Add or modify the .bruin.yml file as follows:

yaml
default_environment: default
environments:
  default:
    connections:
      duckdb:
        - name: "duckdb-default"
          path: "duckdb.db"
      chess:
        - name: "chess-default"
          players:
            - "MagnusCarlsen"
            - "Hikaru"

Step 3: Take a look at your assets

Since we initialized our project with the chess template, the necessary assets are already included in the assets folder, pre-configured for chess data ingestion. Open this file to take a look at your assets, you should see :

  • chess_games.asset.yml: Ingests chess game data from the source connection into DuckDB.
  • chess_profiles.asset.yml: Ingests player profile data from the source connection into DuckDB.
  • player_summary.sql: A SQL asset that creates a summary table of player statistics, aggregating game results, wins, and win rates for each player based on the ingested data.

INFO

What is an Asset?
An asset in Bruin is a configuration that details specific data processing tasks, such as ingestion, transformation. Learn more about Bruin assets.

Step 4: Check Your pipeline.yml file

Just like in Step 3, the pipeline.yml file also comes pre-configured for our task, and it follows this structure:

Example pipeline.yml:

yaml
name: chess_duckdb
default_connections:
    duckdb: "duckdb_default"  
    chess: "chess_connection"

INFO

What is a Pipeline?
A pipeline is a group of assets that are executed together in the right order. Learn more about Bruin Pipelines.

Step 5: Run Your Pipeline and Ingest the Data

Now that your pipeline is set up, you're ready to run it and ingest the data into DuckDB. Use the following command to execute the pipeline:

bash
bruin run ./chess/pipeline.yml
Chess - Pipeline

Step 6: Query Your Data in DuckDB

Now that the data is in DuckDB, you can query it to verify the results. Open a terminal and run the following commands to inspect your data:

bash
bruin query --c duckdb-default  --q "SELECT * FROM chess_playground.player_summary LIMIT 10;"

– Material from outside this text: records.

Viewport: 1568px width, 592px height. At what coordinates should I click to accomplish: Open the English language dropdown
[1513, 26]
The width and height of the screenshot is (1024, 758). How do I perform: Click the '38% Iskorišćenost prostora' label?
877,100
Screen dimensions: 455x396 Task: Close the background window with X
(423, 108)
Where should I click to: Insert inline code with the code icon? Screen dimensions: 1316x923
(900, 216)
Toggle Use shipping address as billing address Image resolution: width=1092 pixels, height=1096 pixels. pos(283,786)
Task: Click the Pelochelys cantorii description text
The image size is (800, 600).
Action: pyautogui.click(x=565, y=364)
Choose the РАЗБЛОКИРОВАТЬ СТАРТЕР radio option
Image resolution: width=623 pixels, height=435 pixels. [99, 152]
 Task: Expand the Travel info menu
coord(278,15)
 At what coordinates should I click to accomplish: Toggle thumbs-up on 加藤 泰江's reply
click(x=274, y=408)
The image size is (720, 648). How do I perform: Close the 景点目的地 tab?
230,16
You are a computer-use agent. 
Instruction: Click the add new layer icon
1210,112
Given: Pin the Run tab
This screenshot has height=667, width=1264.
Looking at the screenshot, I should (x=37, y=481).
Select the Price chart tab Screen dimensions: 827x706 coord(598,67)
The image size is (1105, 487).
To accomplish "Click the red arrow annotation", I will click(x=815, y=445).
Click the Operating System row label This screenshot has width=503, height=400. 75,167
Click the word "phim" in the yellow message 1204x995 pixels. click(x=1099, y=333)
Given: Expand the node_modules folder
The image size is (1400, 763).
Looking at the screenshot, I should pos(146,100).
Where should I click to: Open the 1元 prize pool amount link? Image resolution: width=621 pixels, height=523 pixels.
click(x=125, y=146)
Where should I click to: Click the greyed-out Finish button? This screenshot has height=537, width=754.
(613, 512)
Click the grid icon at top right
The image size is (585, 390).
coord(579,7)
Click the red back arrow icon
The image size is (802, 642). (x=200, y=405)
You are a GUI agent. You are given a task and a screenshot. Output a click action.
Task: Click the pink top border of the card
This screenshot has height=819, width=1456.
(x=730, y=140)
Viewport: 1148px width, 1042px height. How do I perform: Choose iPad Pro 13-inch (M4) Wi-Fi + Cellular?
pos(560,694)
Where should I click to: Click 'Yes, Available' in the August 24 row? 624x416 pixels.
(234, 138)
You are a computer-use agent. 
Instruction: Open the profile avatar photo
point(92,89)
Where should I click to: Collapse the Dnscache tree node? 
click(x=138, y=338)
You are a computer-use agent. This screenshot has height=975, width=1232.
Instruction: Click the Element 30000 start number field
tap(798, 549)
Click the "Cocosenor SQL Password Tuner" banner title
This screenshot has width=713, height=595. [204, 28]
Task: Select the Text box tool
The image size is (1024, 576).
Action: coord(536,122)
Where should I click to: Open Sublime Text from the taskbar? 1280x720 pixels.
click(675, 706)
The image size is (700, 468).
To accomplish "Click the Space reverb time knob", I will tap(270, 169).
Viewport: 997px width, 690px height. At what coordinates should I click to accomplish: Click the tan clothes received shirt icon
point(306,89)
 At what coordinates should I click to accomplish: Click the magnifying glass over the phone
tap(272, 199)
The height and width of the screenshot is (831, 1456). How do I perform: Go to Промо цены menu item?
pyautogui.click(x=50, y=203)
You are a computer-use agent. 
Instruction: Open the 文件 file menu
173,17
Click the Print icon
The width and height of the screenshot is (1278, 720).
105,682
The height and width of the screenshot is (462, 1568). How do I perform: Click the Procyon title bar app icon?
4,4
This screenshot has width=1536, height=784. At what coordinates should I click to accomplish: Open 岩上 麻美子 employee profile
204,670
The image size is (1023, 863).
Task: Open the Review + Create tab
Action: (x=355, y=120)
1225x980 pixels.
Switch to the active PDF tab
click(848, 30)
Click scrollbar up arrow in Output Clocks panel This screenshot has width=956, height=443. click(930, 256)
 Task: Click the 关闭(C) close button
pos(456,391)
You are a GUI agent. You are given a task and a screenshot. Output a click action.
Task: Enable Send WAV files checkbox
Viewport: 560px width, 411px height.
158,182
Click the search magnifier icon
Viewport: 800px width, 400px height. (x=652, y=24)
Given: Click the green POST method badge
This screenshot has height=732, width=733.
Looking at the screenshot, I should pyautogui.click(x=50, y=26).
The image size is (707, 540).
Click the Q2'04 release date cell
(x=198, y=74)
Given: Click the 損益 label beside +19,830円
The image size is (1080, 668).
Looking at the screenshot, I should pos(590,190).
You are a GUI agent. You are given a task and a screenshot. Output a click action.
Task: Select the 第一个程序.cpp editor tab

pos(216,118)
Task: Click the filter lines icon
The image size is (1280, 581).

After executing the query, you will see the following results displayed in your terminal in a clear and organized table format:

plaintext
| USERNAME      | AID                                            | TOTAL_GAMES | WHITE_WINS | BLACK_WINS | WHITE_GAMES | BLACK_GAMES | WHITE_WIN_RATE | BLACK_WIN_RATE |
|---------------|------------------------------------------------|-------------|------------|------------|-------------|-------------|----------------|----------------|
| hikaru        | https://api.chess.com/pub/player/hikaru        | 59573       | 24243      | 22731      | 30029       | 29544       | 80.73          | 76.94          |
| magnuscarlsen | https://api.chess.com/pub/player/magnuscarlsen | 6298        | 2267       | 2027       | 3169        | 3129        | 71.54          | 64.78          |

🎉Congratulations!

You've successfully created and run your first Bruin pipeline! Your chess data is now ingested into DuckDB, ready for you to query and explore. This is just the beginning—feel free to extend this pipeline, add more data sources, or incorporate data transformations to suit your needs. For more advanced features and customization, check out the Bruin documentation.

Happy data engineering! 🚀